Each entry must be restated exactly as it appears.

** Exercise data follows **

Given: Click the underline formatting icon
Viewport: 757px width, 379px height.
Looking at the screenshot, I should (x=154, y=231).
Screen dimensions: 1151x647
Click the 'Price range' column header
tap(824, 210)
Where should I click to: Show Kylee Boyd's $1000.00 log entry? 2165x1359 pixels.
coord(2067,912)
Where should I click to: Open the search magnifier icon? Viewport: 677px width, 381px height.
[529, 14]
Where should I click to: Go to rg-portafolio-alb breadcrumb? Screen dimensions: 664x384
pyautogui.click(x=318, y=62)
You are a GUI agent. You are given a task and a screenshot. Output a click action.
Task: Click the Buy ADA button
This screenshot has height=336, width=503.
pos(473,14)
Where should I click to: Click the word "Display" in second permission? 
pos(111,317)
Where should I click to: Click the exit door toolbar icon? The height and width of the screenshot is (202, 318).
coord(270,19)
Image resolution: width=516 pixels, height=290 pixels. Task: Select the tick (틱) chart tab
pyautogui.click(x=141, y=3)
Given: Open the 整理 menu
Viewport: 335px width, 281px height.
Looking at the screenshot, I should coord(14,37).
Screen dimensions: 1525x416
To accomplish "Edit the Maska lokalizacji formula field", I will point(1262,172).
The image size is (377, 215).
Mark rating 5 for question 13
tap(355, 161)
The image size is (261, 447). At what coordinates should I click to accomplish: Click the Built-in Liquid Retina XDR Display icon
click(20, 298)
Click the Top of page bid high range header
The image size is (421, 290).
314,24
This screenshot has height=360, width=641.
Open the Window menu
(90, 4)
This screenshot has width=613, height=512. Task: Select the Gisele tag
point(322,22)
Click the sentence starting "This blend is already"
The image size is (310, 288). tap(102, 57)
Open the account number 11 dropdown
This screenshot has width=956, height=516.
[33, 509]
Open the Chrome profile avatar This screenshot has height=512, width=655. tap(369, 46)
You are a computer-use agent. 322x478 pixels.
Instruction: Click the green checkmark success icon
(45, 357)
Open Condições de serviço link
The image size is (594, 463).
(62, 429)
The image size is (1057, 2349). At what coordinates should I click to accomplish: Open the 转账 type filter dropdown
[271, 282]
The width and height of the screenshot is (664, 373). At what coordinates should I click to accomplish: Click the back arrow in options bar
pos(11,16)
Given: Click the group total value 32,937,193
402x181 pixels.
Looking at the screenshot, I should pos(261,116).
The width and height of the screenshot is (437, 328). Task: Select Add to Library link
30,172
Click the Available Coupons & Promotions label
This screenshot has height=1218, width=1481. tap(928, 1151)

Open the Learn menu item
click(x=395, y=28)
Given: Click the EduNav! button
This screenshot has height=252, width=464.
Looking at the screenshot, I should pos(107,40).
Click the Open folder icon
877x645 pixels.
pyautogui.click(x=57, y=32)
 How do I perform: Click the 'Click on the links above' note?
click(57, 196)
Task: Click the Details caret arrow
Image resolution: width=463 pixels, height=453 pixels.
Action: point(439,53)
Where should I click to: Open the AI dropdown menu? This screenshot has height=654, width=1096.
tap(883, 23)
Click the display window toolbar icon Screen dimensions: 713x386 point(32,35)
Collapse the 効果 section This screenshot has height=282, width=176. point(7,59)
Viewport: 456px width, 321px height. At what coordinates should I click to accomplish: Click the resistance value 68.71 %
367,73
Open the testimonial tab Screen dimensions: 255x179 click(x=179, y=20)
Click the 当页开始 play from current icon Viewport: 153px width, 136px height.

** End of Exercise data **

| Final answer |
Given: Click the underline formatting icon
Viewport: 757px width, 379px height.
Looking at the screenshot, I should (x=154, y=231).
Screen dimensions: 1151x647
Click the 'Price range' column header
tap(824, 210)
Where should I click to: Show Kylee Boyd's $1000.00 log entry? 2165x1359 pixels.
coord(2067,912)
Where should I click to: Open the search magnifier icon? Viewport: 677px width, 381px height.
[529, 14]
Where should I click to: Go to rg-portafolio-alb breadcrumb? Screen dimensions: 664x384
pyautogui.click(x=318, y=62)
You are a GUI agent. You are given a task and a screenshot. Output a click action.
Task: Click the Buy ADA button
This screenshot has height=336, width=503.
pos(473,14)
Where should I click to: Click the word "Display" in second permission? 
pos(111,317)
Where should I click to: Click the exit door toolbar icon? The height and width of the screenshot is (202, 318).
coord(270,19)
Image resolution: width=516 pixels, height=290 pixels. Task: Select the tick (틱) chart tab
pyautogui.click(x=141, y=3)
Given: Open the 整理 menu
Viewport: 335px width, 281px height.
Looking at the screenshot, I should coord(14,37).
Screen dimensions: 1525x416
To accomplish "Edit the Maska lokalizacji formula field", I will point(1262,172).
The image size is (377, 215).
Mark rating 5 for question 13
tap(355, 161)
The image size is (261, 447). At what coordinates should I click to accomplish: Click the Built-in Liquid Retina XDR Display icon
click(20, 298)
Click the Top of page bid high range header
The image size is (421, 290).
314,24
This screenshot has height=360, width=641.
Open the Window menu
(90, 4)
This screenshot has width=613, height=512. Task: Select the Gisele tag
point(322,22)
Click the sentence starting "This blend is already"
The image size is (310, 288). tap(102, 57)
Open the account number 11 dropdown
This screenshot has width=956, height=516.
[33, 509]
Open the Chrome profile avatar This screenshot has height=512, width=655. tap(369, 46)
You are a computer-use agent. 322x478 pixels.
Instruction: Click the green checkmark success icon
(45, 357)
Open Condições de serviço link
The image size is (594, 463).
(62, 429)
The image size is (1057, 2349). At what coordinates should I click to accomplish: Open the 转账 type filter dropdown
[271, 282]
The width and height of the screenshot is (664, 373). At what coordinates should I click to accomplish: Click the back arrow in options bar
pos(11,16)
Given: Click the group total value 32,937,193
402x181 pixels.
Looking at the screenshot, I should pos(261,116).
The width and height of the screenshot is (437, 328). Task: Select Add to Library link
30,172
Click the Available Coupons & Promotions label
This screenshot has height=1218, width=1481. tap(928, 1151)

Open the Learn menu item
click(x=395, y=28)
Given: Click the EduNav! button
This screenshot has height=252, width=464.
Looking at the screenshot, I should pos(107,40).
Click the Open folder icon
877x645 pixels.
pyautogui.click(x=57, y=32)
 How do I perform: Click the 'Click on the links above' note?
click(57, 196)
Task: Click the Details caret arrow
Image resolution: width=463 pixels, height=453 pixels.
Action: point(439,53)
Where should I click to: Open the AI dropdown menu? This screenshot has height=654, width=1096.
tap(883, 23)
Click the display window toolbar icon Screen dimensions: 713x386 point(32,35)
Collapse the 効果 section This screenshot has height=282, width=176. point(7,59)
Viewport: 456px width, 321px height. At what coordinates should I click to accomplish: Click the resistance value 68.71 %
367,73
Open the testimonial tab Screen dimensions: 255x179 click(x=179, y=20)
Click the 当页开始 play from current icon Viewport: 153px width, 136px height.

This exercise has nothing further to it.